Security forces boost in China’s north-west region as economic stress divides ethnic groups
 
  Originally published by The Guardian, 5 July 2010

By Tania Branigan

Security forces in Urumqi, Xinjiang
Security forces patrolling last weekend in Xinjian’s capital, Urumqi. Photograph: China Daily/Reuters

 

At one point, Ilham Tohti estimated with a chuckle, he was the richest Uighur in Beijing. But he did not believe money solved every problem. “In Uighur society you could say the main issues are one – poverty and unemployment. Second, we are a people who believe in Islam and still have our own history and culture as well as language.”

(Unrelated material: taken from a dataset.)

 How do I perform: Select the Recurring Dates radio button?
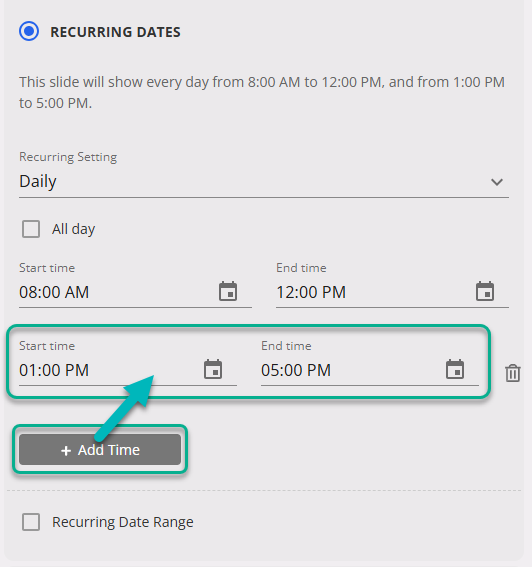pos(29,31)
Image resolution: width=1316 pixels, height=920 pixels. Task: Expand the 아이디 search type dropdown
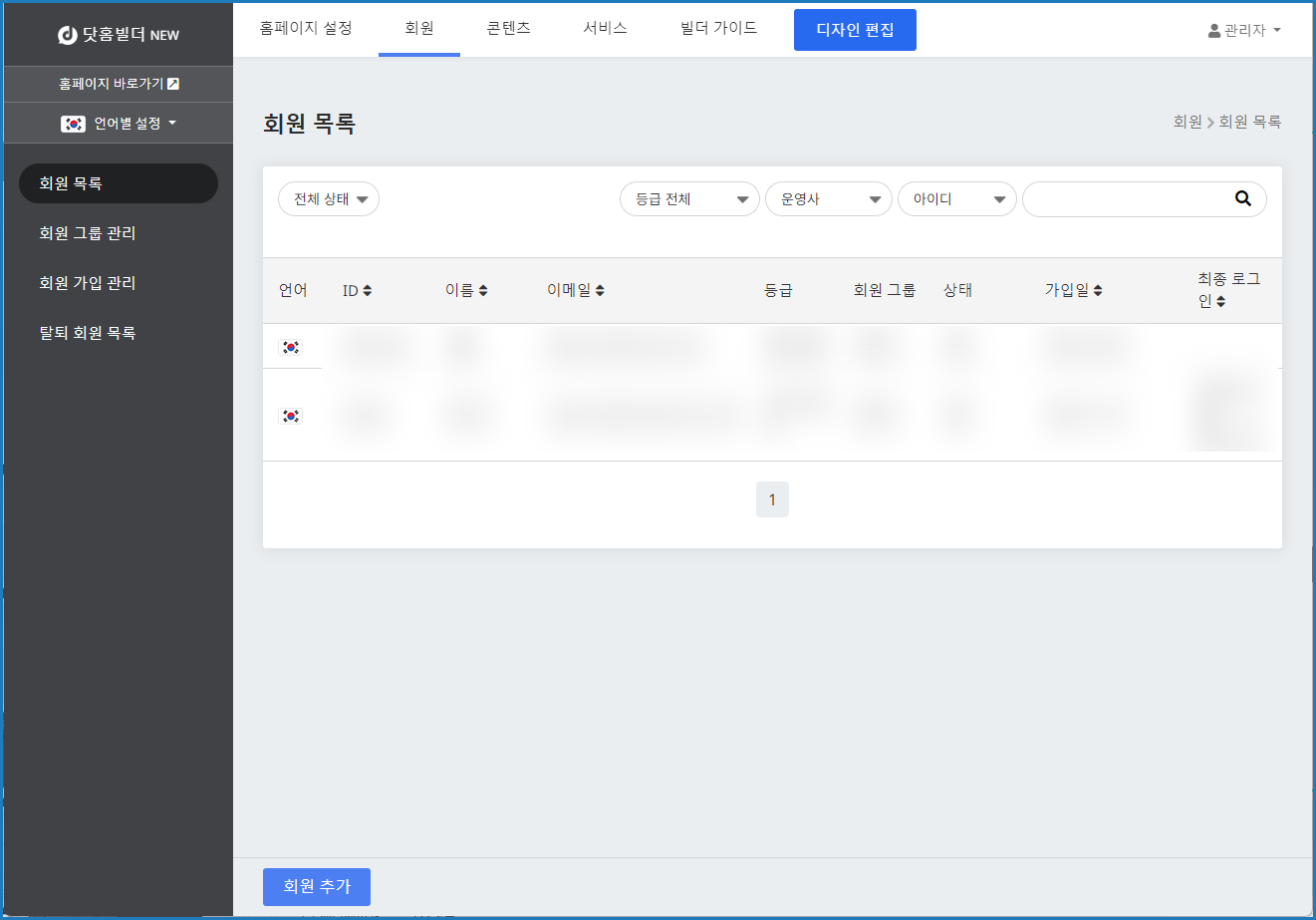click(x=956, y=199)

 Surveillance and harassment have dogged China‘s leading Uighur intellectual for years, thanks to his analysis of the situation in Xinjiang. But sensitivity around the issue has been greater since inter-ethnic violence in the north-west region, a year ago today, left 200 mostly Han Chinese dead and 1,700 others injured.

 Armed police are patrolling Urumqi, the capital of Xinjiang, in advance of the anniversary of China’s worst riots for decades. The region has recruited 5,000 extra security personnel , installed 40,000 riot-proof surveillance cameras and held special drills. The security budget has almost doubled to 2.9bn yuan (£281m) this year.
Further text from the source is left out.